For an MA(q) process:
- The mean is zero: $E[X_t] = 0$.
- The variance is constant:
$$ \text{Var}(X_t) = \sigma_Z^2 \sum_{i=0}^{q} \beta_i^2 $$
- The autocovariance function $\gamma(k)$ depends on the lag $k$:
$$ \gamma(k) = \begin{cases} \sigma_Z^2 \sum_{i=0}^{q-k} \beta_i \beta_{i+k} & \text{if } k \leq q \\ 0 & \text{if } k > q \end{cases} $$
The autocorrelation function $\rho(k)$ is obtained by normalizing the autocovariance by the variance:
$$ \rho(k) = \frac{\gamma(k)}{\gamma(0)} $$
The MA(q) process is weakly stationary because its mean and variance are constant, and the autocovariance depends only on the lag.
Non-Stationary Processes
Random Walk
A random walk is an example of a non-stationary process. A random walk can be written as:
$$ X_t = X_{t-1} + Z_t $$
where $Z_t$ is white noise.
For a random walk:
The mean grows over time:
$$ E[X_t] = t \cdot \mu $$
The variance increases with time:
$$ \text{Var}(X_t) = t \cdot \sigma^2 $$
Since the variance and mean depend on time, the random walk is not stationary. However, applying a difference operator can transform a random walk into a stationary series.
Differencing to Remove Non-Stationarity
To handle non-stationary processes like random walks, we can apply the difference operator $\Delta$, which removes trends and transforms the process into a stationary one.
The difference operator is defined as:
$$ \Delta X_t = X_t - X_{t-1} = Z_t $$
By differencing the series, we convert a random walk into white noise, which is stationary. This technique is essential for models like ARIMA that require the data to be stationary before modeling.

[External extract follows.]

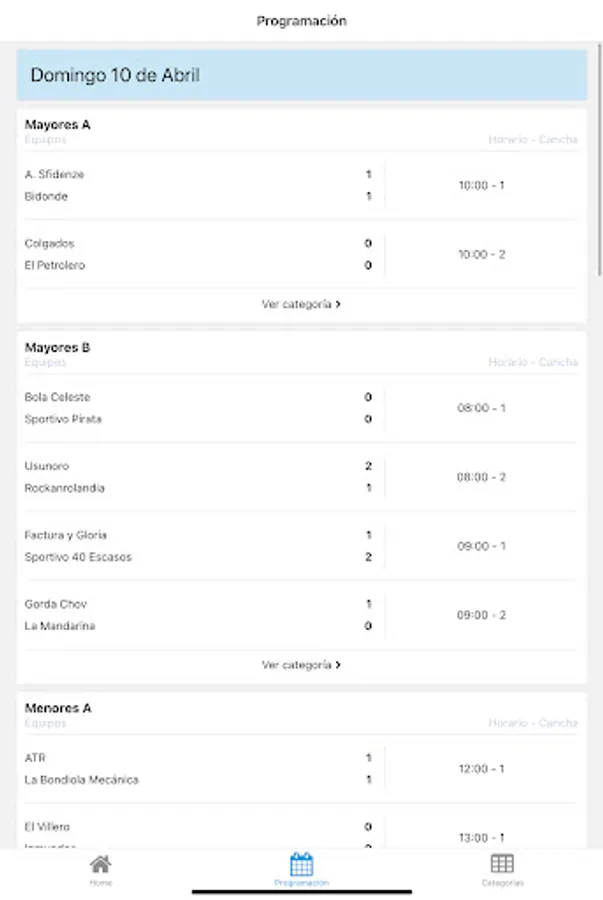Select the Colgados vs El Petrolero match
Screen dimensions: 603x900
tap(301, 254)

Dealing with Non-Stationary Time Series
In real-world applications, many time series are non-stationary. To apply statistical models that require stationarity, we often use transformations such as:
- Applying differencing helps remove trends and makes the series stationary.
- Using logarithmic transformations can stabilize the variance in the series.

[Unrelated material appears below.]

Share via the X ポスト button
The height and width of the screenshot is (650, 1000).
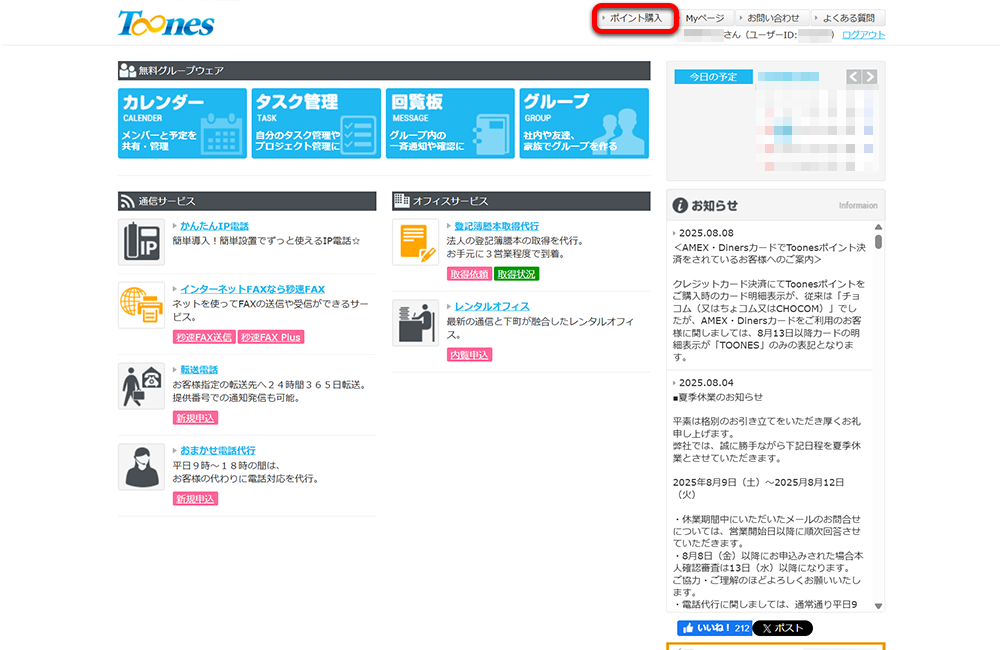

- The process of detrending removes long-term trends, allowing a focus on short-term fluctuations.
Example of Differencing in Python
We can use Python to difference a non-stationary series like a random walk:
import numpy as np
import matplotlib.pyplot as plt
# Simulate a random walk
np.random.seed(42)
N = 1000
Z = np.random.normal(0, 1, N)
X = np.cumsum(Z) #
Random walk as cumulative sum of white noise
# Apply differencing to make it stationary
diff_X = np.diff(X)
# Plot the original random walk and the differenced series
plt.figure(figsize=(10, 6))
plt.subplot(2, 1, 1)
plt.plot(X, label='Random Walk')
plt.title('Random Walk (Non-Stationary)')
plt.grid(True)
plt.subplot(2, 1, 2)
plt.plot(diff_X, label='Differenced Series')
plt.title('Differenced Series (Stationary)')
plt.grid(True)
plt.tight_layout()
plt.show()I. Simulating a Random Walk:
- A random walk is generated by taking the cumulative sum of normally distributed random numbers. This produces a series where each value depends on the previous one plus some random noise.

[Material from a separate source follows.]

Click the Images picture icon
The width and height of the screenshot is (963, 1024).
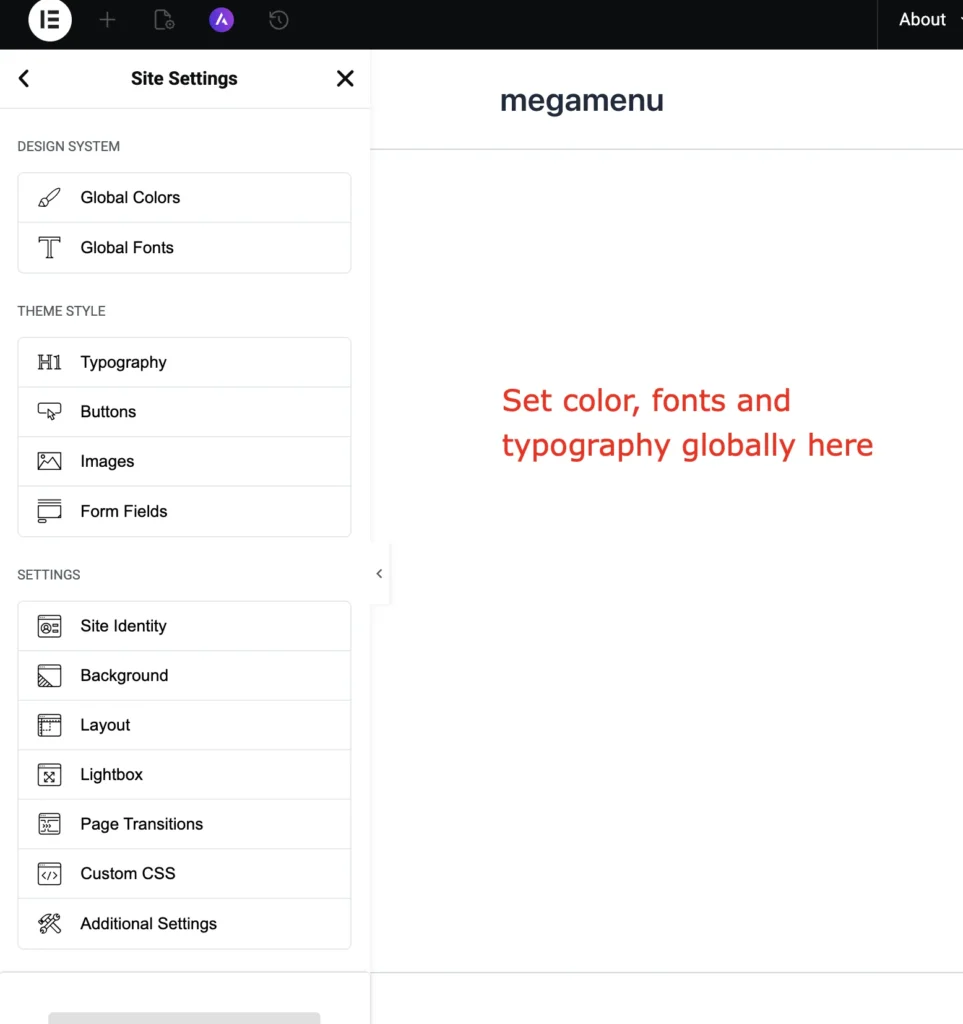[x=49, y=461]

- The random walk is non-stationary because it lacks a constant mean and variance over time—it drifts unpredictably.
II. Differencing:
- Differencing transforms the non-stationary series into a stationary one by subtracting the previous observation from the current one. This removes any trend or long-term structure in the data.
- In Python, this is done using
np.diff(), which takes the difference between consecutive elements of the series.
The result plot would look like the following:
In this plot, the upper section shows the random walk (non-stationary), while the lower section shows the differenced series (stationary). Differencing removes the trend from the original series, making it easier to model and predict future values.